IMHO the protocol implies using a daemon or very frequent runs to achieve the "target time", as the "retry-after" could shift at any moment and enrollment of certificates can happen at any time. Running a 'recheck if needed" 1,2,3,4,12,24 times a day will eventually coordinate all the times into buckets, but some of the initial checks will be closer to a target while others will not.

Same here.

2 Likes

My bad, thanks.

Since the retry-after is a response to a specific ARI certId the value could be different for every cert. My imagination can't quite see that happening but ...

Yeah, I'm starting to realize the retry-after isn't something a cron-based client should worry about. It isn't the same as a suggested polling interval if we need to treat it as a target. Cheers

1 Like

I see where some of my confusion arose from:

IETF Draft 3 said:

  1. Otherwise, sleep until the next normal wake time, re-check ARI,
    and return to Step 1.

Draft 4 said:

  1. Otherwise, sleep until the Retry-After period has passed, or
    until the next normal wake time, and return to Step 1.

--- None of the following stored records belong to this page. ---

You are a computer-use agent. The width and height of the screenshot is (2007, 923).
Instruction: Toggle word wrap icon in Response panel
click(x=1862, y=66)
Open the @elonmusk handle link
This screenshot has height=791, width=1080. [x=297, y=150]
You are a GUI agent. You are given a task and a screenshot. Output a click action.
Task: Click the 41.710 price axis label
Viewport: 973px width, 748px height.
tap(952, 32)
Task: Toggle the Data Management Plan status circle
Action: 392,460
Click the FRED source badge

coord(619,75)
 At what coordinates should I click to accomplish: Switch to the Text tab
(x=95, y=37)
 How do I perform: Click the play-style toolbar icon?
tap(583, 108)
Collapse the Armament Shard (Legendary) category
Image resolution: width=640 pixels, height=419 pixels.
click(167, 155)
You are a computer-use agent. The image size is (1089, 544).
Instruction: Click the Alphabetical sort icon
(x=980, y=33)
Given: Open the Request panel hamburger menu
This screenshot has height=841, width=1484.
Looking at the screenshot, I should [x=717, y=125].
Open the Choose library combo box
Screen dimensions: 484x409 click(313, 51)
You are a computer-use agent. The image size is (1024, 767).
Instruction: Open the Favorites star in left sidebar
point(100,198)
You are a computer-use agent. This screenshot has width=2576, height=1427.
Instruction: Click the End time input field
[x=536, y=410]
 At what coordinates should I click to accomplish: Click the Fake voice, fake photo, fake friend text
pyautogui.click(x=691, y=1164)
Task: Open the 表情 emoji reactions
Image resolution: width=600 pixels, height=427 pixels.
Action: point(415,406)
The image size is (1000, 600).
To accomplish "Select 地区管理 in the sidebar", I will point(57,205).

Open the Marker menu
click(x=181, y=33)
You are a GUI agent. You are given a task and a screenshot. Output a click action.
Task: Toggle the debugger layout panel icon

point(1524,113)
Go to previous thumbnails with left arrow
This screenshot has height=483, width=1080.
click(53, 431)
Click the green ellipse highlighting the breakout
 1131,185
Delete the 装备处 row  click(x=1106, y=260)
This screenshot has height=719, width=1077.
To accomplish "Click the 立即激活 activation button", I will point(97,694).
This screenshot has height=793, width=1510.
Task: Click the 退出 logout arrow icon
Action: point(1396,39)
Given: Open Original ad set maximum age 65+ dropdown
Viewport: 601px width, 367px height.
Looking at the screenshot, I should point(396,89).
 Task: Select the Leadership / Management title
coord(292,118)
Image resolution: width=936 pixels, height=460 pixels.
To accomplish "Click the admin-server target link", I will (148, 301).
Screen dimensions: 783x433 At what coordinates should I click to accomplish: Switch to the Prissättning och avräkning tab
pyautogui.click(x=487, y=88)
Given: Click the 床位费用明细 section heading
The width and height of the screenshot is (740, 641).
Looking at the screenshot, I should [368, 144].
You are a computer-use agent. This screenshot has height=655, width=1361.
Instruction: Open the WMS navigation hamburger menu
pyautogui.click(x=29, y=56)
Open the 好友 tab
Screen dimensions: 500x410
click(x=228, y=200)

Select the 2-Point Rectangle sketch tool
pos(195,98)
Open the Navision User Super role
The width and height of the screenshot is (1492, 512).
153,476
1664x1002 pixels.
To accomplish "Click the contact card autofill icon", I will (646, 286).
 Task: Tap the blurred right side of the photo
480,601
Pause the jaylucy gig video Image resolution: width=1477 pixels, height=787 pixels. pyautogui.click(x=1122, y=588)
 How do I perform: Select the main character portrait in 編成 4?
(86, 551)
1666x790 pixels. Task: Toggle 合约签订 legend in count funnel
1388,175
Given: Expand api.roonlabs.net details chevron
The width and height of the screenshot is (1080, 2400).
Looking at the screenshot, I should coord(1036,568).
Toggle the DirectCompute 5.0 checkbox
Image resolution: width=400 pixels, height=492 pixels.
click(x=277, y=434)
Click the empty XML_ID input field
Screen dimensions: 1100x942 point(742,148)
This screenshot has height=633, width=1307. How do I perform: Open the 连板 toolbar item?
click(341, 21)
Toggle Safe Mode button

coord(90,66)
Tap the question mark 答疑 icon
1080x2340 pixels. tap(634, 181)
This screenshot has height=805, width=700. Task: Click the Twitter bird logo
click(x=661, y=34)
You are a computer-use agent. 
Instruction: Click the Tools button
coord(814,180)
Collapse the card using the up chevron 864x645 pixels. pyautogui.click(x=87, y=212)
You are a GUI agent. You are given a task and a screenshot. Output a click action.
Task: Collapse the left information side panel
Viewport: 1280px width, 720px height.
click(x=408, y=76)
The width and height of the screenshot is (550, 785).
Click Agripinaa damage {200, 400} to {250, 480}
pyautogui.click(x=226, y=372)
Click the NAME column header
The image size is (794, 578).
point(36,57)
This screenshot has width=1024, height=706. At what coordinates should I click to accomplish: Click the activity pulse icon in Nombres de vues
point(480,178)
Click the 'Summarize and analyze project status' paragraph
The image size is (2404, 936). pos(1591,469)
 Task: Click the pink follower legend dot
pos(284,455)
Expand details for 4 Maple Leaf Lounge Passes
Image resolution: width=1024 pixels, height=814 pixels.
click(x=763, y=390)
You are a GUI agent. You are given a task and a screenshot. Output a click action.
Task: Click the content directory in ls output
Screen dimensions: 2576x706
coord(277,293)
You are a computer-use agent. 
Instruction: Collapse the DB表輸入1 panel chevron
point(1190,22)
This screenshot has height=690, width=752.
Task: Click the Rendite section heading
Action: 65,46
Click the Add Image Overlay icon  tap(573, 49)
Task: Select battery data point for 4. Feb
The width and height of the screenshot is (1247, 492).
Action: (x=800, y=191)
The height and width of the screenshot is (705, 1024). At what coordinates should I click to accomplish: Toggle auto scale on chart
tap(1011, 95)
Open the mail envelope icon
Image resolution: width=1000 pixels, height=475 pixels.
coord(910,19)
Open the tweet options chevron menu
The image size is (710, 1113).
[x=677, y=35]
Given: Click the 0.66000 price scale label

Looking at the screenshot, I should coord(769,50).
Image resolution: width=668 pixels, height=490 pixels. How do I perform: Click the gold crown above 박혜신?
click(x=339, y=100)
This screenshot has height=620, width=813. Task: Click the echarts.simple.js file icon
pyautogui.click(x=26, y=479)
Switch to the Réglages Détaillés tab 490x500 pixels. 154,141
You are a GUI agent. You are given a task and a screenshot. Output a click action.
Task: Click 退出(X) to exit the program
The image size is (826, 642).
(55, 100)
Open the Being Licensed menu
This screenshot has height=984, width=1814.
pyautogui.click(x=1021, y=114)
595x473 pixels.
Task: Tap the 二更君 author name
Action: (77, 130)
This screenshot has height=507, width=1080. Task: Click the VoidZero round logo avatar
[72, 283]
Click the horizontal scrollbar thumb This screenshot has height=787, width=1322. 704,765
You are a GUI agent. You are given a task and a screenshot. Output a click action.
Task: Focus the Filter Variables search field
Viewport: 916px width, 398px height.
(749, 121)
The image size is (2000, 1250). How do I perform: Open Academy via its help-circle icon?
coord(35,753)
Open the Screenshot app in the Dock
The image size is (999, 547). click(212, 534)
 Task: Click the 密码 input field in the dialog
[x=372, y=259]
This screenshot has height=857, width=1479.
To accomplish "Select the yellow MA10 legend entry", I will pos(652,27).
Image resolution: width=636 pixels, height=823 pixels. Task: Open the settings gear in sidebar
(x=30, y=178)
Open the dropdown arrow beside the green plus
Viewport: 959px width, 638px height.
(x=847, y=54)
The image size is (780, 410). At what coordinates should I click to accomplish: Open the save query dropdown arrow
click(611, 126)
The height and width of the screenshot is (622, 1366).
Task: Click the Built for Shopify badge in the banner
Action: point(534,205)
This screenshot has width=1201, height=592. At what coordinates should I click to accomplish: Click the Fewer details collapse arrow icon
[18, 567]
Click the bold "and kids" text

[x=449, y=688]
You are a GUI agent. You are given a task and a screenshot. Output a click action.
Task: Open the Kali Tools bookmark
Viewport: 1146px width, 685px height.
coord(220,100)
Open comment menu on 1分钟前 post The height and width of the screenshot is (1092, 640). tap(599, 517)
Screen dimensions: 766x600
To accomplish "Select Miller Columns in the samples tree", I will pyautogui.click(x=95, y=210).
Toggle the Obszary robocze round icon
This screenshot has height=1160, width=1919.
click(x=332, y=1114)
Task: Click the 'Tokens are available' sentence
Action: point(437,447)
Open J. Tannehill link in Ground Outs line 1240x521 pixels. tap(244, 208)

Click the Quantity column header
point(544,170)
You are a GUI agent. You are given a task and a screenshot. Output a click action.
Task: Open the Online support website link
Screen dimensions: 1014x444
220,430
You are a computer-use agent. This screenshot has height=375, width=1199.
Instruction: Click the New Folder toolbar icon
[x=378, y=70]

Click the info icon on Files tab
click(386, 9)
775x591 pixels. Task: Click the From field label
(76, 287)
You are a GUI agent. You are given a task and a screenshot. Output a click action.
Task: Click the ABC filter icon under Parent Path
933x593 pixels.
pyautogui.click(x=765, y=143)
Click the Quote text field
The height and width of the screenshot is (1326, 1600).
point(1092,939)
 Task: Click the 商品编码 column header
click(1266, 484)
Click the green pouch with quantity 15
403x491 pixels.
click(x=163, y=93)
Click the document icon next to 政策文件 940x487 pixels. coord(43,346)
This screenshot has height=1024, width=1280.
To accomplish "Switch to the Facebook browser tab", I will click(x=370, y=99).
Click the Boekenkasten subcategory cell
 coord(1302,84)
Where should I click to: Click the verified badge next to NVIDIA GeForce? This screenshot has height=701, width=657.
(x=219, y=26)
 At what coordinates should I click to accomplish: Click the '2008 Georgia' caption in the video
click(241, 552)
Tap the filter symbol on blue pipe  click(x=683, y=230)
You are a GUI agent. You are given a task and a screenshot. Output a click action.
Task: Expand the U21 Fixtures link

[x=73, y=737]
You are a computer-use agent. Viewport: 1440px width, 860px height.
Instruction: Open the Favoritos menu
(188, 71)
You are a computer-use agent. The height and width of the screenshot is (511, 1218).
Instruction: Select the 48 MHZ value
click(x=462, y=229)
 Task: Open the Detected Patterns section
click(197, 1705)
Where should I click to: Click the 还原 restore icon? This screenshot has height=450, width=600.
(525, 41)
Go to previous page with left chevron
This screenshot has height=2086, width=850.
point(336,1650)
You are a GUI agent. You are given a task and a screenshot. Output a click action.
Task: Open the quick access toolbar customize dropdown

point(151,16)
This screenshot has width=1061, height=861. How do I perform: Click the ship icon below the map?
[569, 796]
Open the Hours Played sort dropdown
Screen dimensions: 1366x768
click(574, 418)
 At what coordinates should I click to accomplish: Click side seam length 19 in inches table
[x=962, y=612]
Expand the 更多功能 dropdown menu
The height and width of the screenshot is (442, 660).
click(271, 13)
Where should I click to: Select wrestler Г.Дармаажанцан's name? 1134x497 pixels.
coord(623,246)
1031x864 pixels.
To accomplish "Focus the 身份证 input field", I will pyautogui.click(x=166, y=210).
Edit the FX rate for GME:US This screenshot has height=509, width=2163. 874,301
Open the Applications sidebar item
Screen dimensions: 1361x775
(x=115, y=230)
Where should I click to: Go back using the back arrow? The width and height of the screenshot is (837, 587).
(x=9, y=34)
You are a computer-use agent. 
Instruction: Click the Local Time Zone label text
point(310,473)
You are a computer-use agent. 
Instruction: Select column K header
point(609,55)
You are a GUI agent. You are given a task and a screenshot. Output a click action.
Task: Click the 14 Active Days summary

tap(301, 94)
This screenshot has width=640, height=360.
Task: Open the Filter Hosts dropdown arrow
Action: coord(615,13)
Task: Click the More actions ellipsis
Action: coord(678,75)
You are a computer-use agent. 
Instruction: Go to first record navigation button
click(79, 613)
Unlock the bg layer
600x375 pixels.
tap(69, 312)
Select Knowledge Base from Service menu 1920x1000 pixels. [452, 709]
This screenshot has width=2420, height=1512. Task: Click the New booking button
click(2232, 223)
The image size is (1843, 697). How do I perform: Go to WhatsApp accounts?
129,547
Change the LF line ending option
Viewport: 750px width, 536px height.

And the latest said a lot more starting with:

  1. Otherwise, sleep until the time indicated by the Retry-After
    header and return to Step 1.

For all the latest retry-after see: draft-ietf-acme-ari-07 - Automated Certificate Management Environment (ACME) Renewal Information (ARI) Extension

1 Like

A very large shift in the Retry-After header would be rather bad for ARI protocol implementations, as according to the draft RFC, clients should not have to fetch a "fresh" renewalInfo resource from the ACME server, until the Retry-After time has been reached. Thus if the ACME server were to serve Retry-After headers with long intervals, it would undermine the purpose of ARI.

The Retry-After intervals should be chosen that it would not hamper sudden changes in renewalInfo (i.e., due to the cert being revoked or an upcoming revocation) (i.e.: not too long) and should not affect the ACME server too much (i.e.: not too short).

1 Like

The value is different for every cert; the retry header is currently coded to 6 hours from the ARI request, and the ARI response is 2/3 of the cert life. I believe ISRG caches the response to handle the potential of clients that do not respect the header (advised by the RFC).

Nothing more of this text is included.